▶ [Short problem]
Copy out, word for word, the lines starting at the one that contains "Click the $708/year" and ending at the one that contains "Looking at the". Leave the pictures out of your answer.

▶ [Information shown]
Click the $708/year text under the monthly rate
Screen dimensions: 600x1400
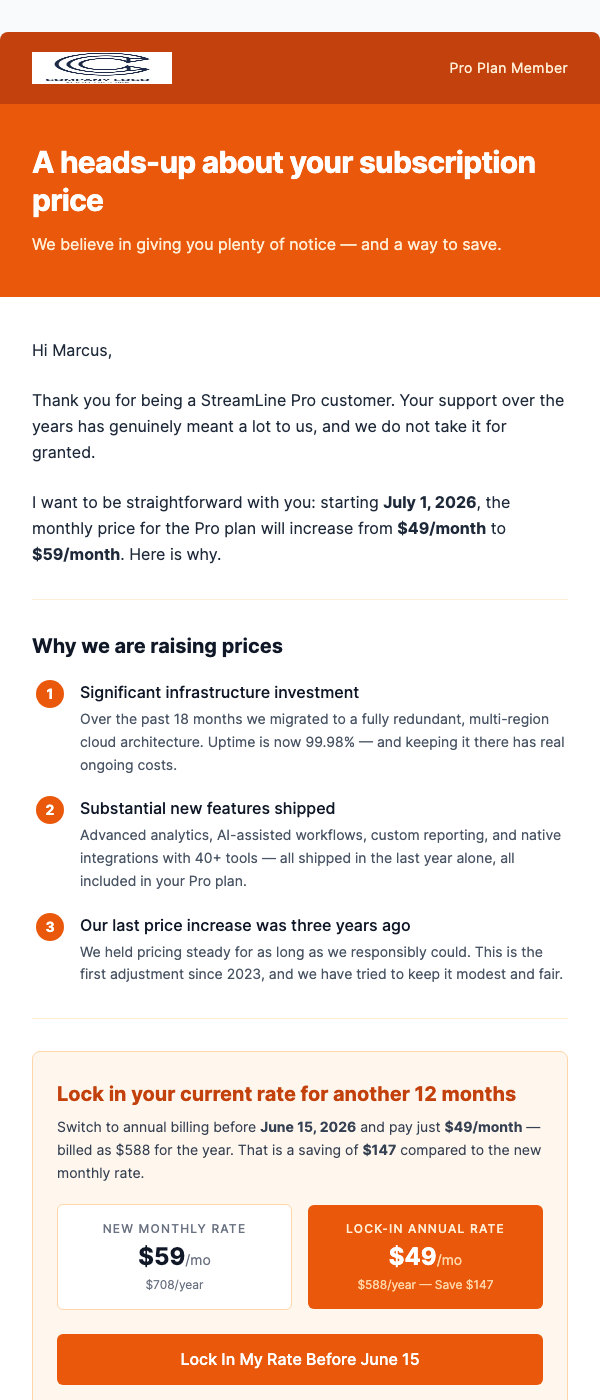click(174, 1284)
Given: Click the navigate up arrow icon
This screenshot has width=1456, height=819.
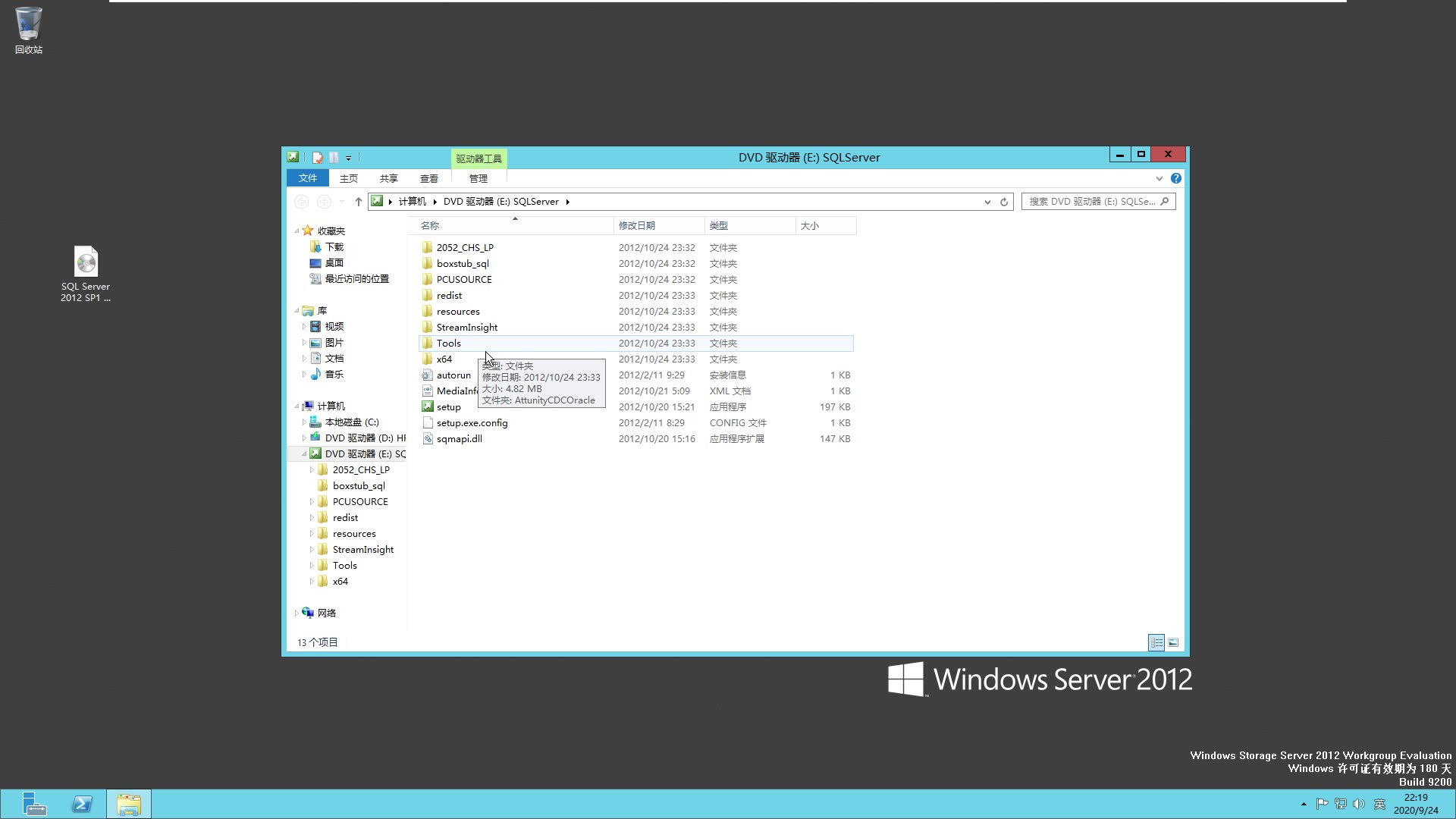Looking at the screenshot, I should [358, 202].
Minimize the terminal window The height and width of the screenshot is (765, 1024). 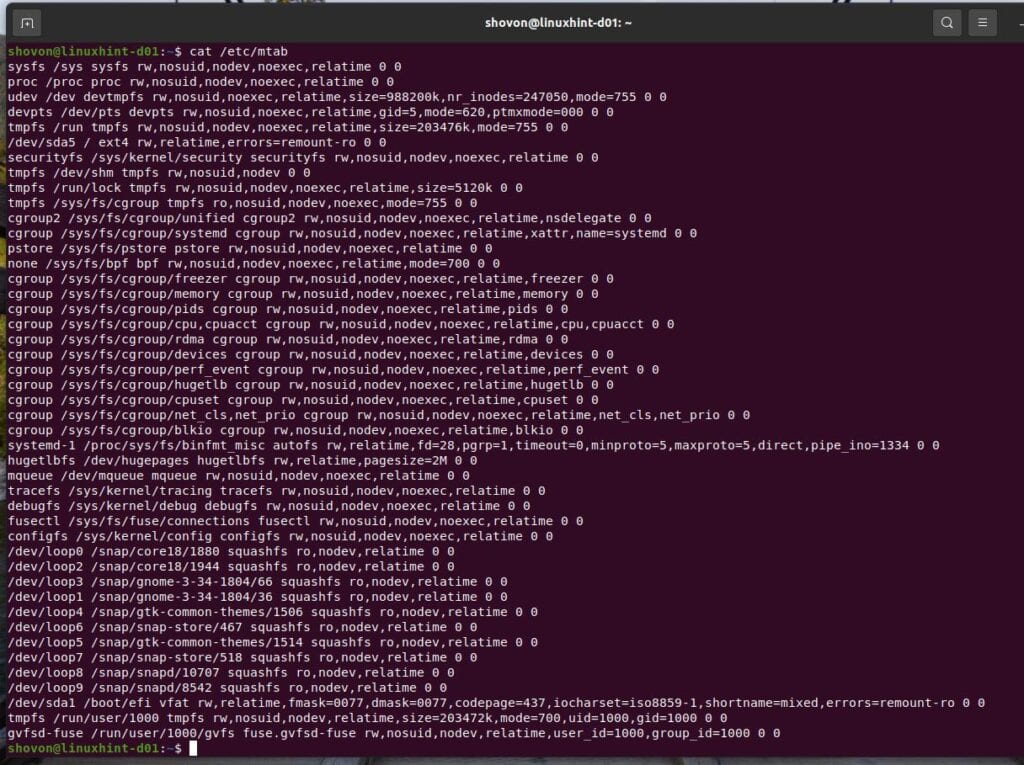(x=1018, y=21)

...

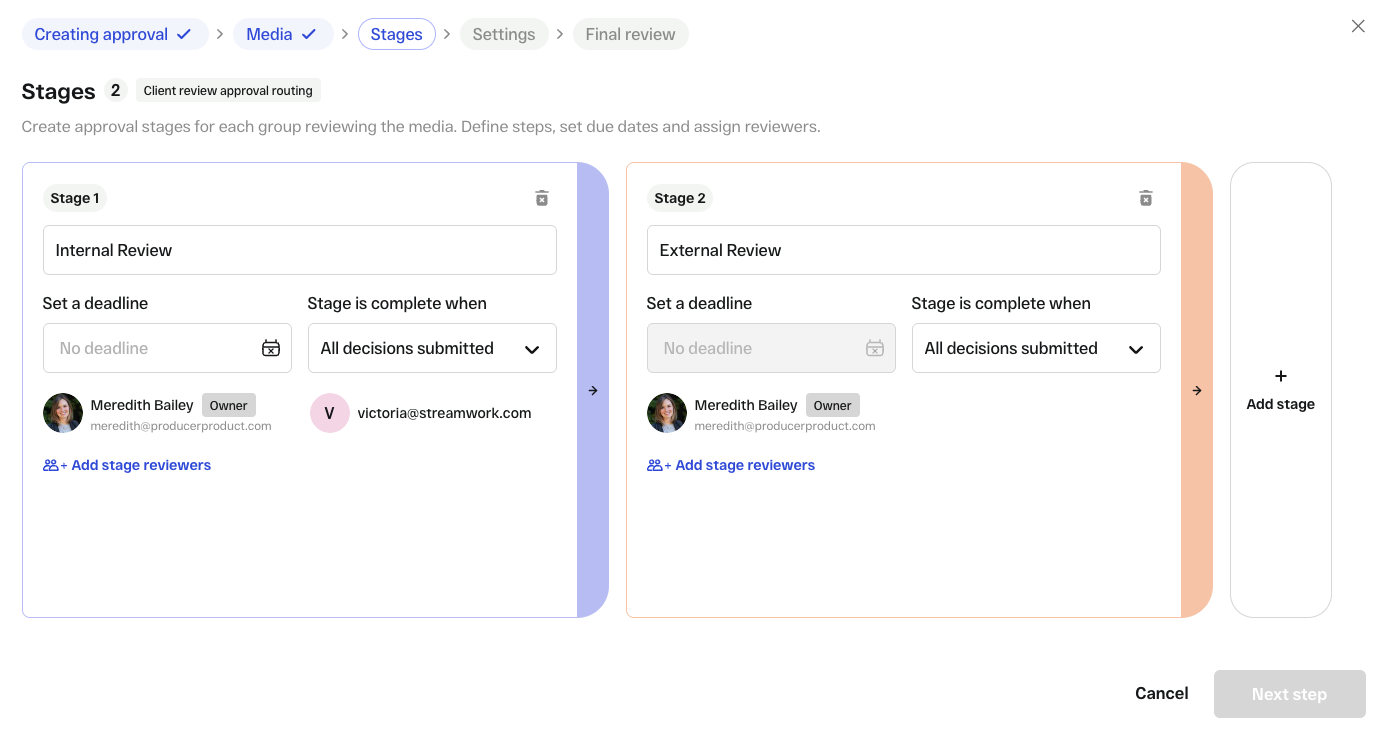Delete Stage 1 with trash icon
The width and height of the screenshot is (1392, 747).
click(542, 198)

▶ [Reply to the task]
Click the $708/year text under the monthly rate
Screen dimensions: 600x1400
click(174, 1284)
Given: Click the navigate up arrow icon
This screenshot has width=1456, height=819.
Looking at the screenshot, I should [358, 202].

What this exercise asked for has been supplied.